YOUR OBJECTIVE: Return every record exactly as it appears. Leave nothing out.

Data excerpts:
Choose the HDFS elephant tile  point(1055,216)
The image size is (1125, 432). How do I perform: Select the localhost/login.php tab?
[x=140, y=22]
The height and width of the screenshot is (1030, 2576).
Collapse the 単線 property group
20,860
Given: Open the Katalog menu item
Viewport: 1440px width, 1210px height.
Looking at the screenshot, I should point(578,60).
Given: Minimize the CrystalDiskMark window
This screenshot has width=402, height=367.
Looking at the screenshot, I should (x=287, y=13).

RESPONSE TO THIS EXERCISE:
Choose the HDFS elephant tile  point(1055,216)
The image size is (1125, 432). How do I perform: Select the localhost/login.php tab?
[x=140, y=22]
The height and width of the screenshot is (1030, 2576).
Collapse the 単線 property group
20,860
Given: Open the Katalog menu item
Viewport: 1440px width, 1210px height.
Looking at the screenshot, I should point(578,60).
Given: Minimize the CrystalDiskMark window
This screenshot has width=402, height=367.
Looking at the screenshot, I should (x=287, y=13).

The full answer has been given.